Assume the statement holds for any set $S$ with $|S|=n$ . Let $|S|=n+1$ . Let $x_1, \dots , x_{n+1} \in S$ with $S=\{x_1, \dots , x_{n+1}\}$ . Let $R=S \setminus \{x_{n+1}\}$ . Then $|R|=n$ .
Define $g \colon R \to T \setminus \{f(x_{n+1})\}$ by $g(x)=f(x)$ . Since $R \subset S$ , $f(x) \in T$ for all $x \in R$ . Thus, to show that $g$ is well-defined, it only needs to be verified that $f(x) \neq f(x_{n+1})$ for all $x \in R$ . This follows immediately from the facts that $x_{n+1} \notin R$ and $f$ is injective. Therefore, $g$ is well-defined.

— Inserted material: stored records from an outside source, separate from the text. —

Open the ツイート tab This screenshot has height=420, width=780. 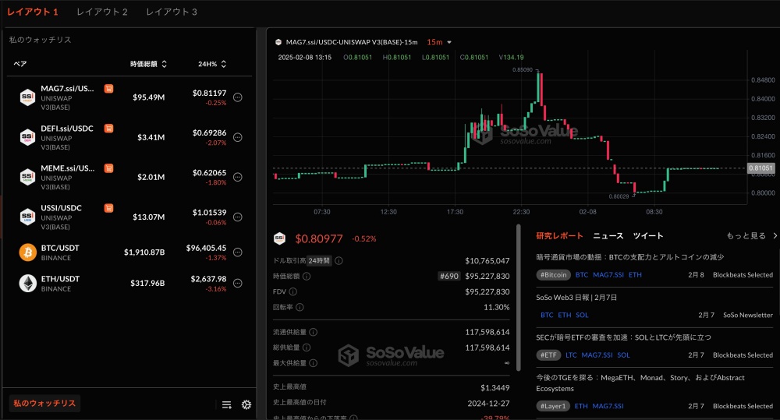[647, 235]
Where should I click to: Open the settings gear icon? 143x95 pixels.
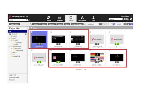(x=131, y=19)
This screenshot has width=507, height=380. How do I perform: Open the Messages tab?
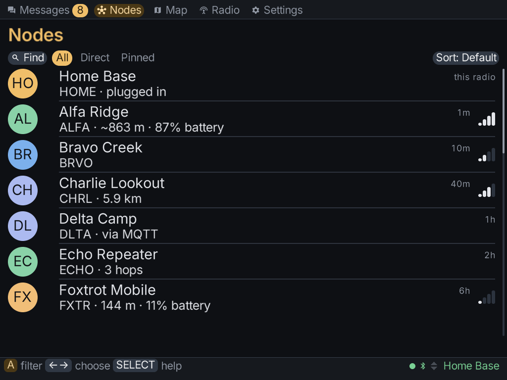48,10
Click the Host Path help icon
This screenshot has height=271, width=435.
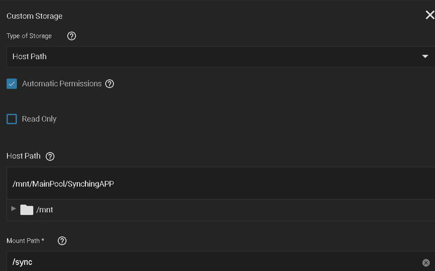point(50,156)
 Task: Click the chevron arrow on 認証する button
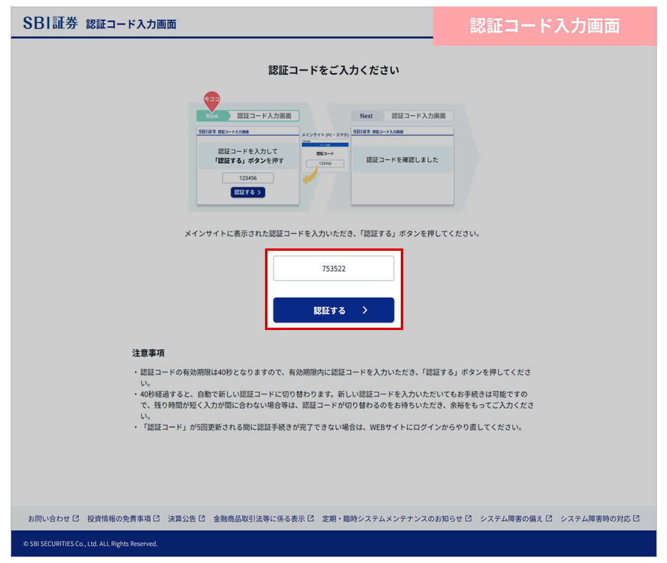[x=365, y=310]
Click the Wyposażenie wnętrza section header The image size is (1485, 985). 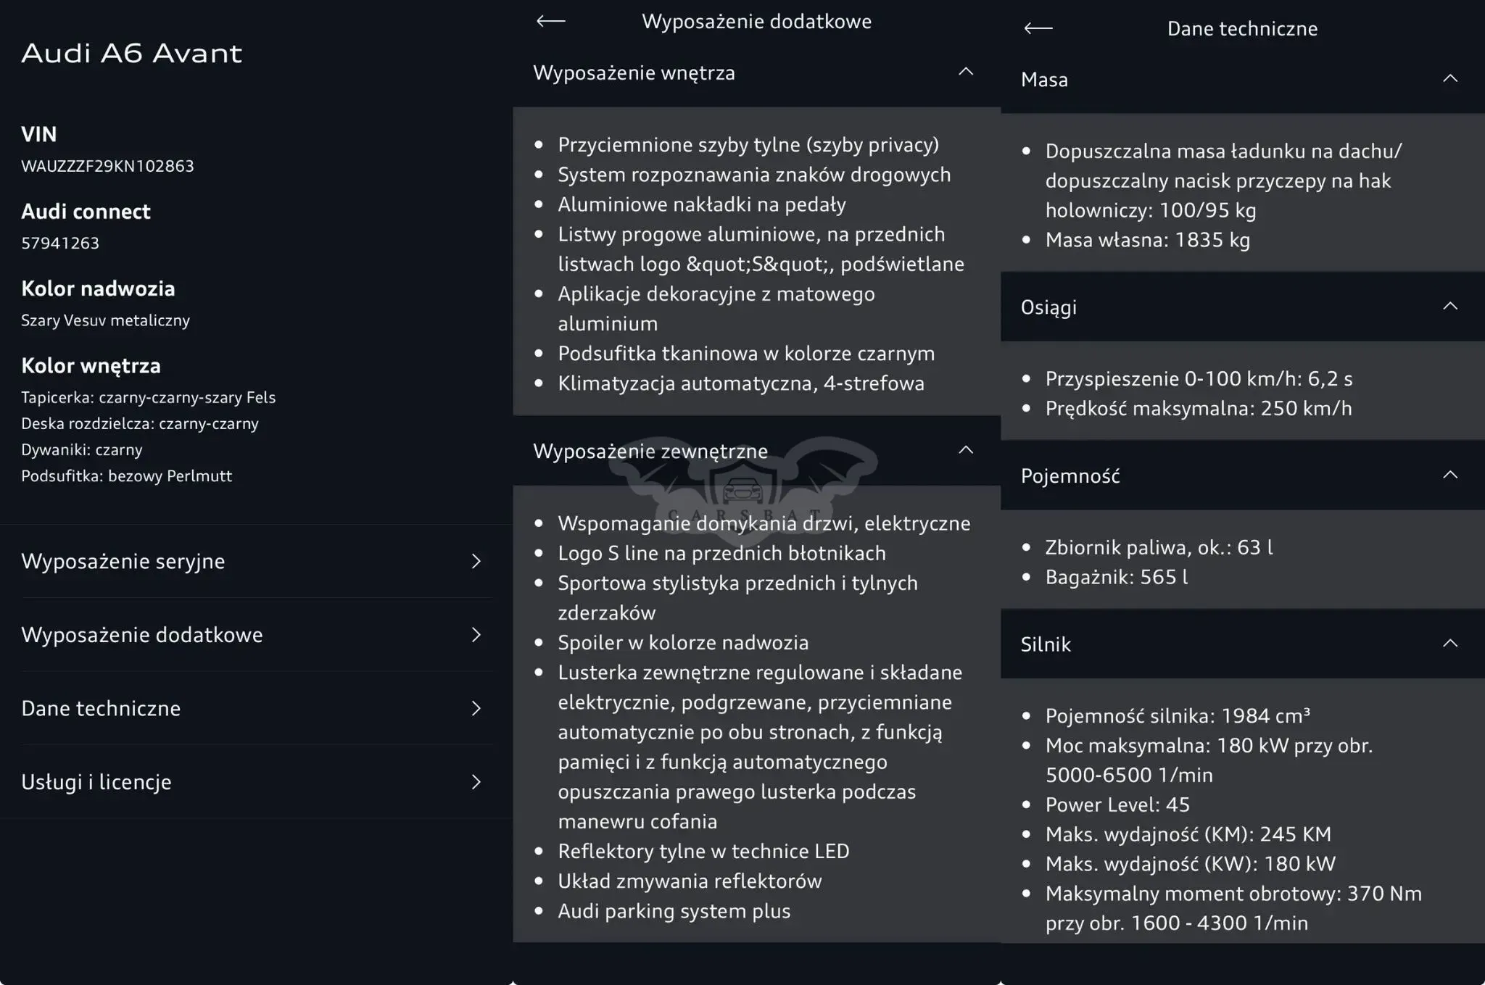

Now it need to be proven that $g$ is a bijection. The fact that $g$ is injective follows immediately from the fact that $f$ is injective. To verify that $g$ is surjective, let $y \in T \setminus \{f(x_{n+1})\}$ . Since $f$ is surjective, there exists $x \in S$ with $f(x)=y$ . Since $f(x)=y \neq f(x_{n+1})$ and $f$ is injective, $x \neq x_{n+1}$ . Thus, $x \in R$ . Hence, $g(x)=f(x)=y$ . It follows that $g$ is a bijection.
By the induction hypothesis, $|R|=|T \setminus \{f(x_{n+1})\}|$ . Thus, $n=|R|=|T \setminus \{f(x_{n+1})\}|=|T|-1$ . Therefore, $|T|=n+1=|S|$ .